Love affair with CBIR (Content base image retrieval system) Part 3
I never figure out, this would be series of article, here are links to rest of it
Love affair with CBIR – Part 3 (The one you are reading)
This is continuation of the series of article, so, if you are not able to catch with this post, read the previous ones to understand the context.
Last article, we had discuss about the De-duplication of image, and how to get identical across thousand of images. But, when it some to similar images, those algorithm does work. My quest for find some algorithm, which works for similar images with has different lighting condition, rotation, affine transformation, yet could identify the image.
List of CBIR
As, I was going through this rabbit hole, I found there are several research has been done in this area and tons of research paper has been publish. There are several open and close source CBIR already developed. Many are the outcome of the University research, while others are commercial.
Google already has reverse image search, if you haven’t tried it, I recommend to do so.

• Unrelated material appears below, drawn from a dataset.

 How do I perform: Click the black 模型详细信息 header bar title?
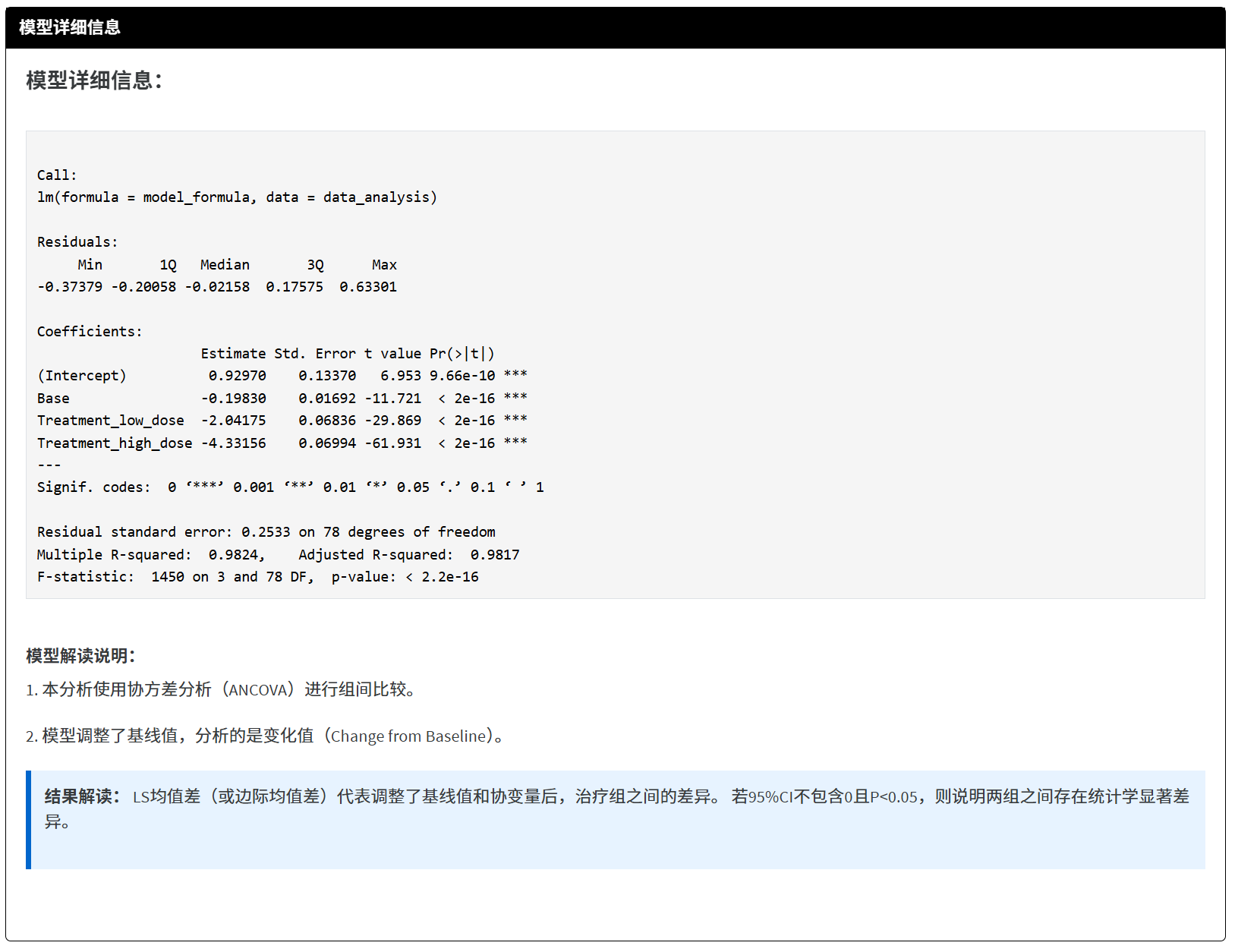click(x=69, y=27)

It fast, robust, and works really well in finding similar image. But, this won’t work for me, as it search entire web for images, and prerequisites was, that image set in which you are trying to find similar need to be crawl by google search bots. Mine was internal website (wasn’t expose to internet), and image set was sort of copyrighted.
Next best commercial solution was tineye matchengine. It have sets of API, where I could submit my image, it would run it’s indexing algorithm on my set of images, then I can pass the query image, and it would return in set of similar images. As you can see above, paint of American Gothic, where farmer in different mask would be detect as similar. This is big deal in computer vision research. But, sigh, Tineye cost the bomb ($1000 for starter) and my project stakeholder required some free solution.
List of free ones (CBIR)
I look to various open source CBIR, WindSurf is desktop base application in Java, LIRE is web implementation using lucene and solr in Java, FIRE (Flexible Image Retrieval on Image Parts) developed in C++ and phyton. But, none suit my needs, first I need something in .NET, second, it need to work on part image search. I mean, I give just the portion of image, and it should retrieve the complete image, if it able to match the part.
It looks like, there isn’t good CBIR in .NET and I need to built one myself. Sigh! To built one CBIR, I need to know how to tell computer to identify images, next question stump be was how does human eye identify images?
I did some research and found out, that human eye tries to find feature in the images, and try to identify same set of features in another image, to tell if the images are similar. There is excellent tutorial on OpenCV, which takes more about the image feature detection.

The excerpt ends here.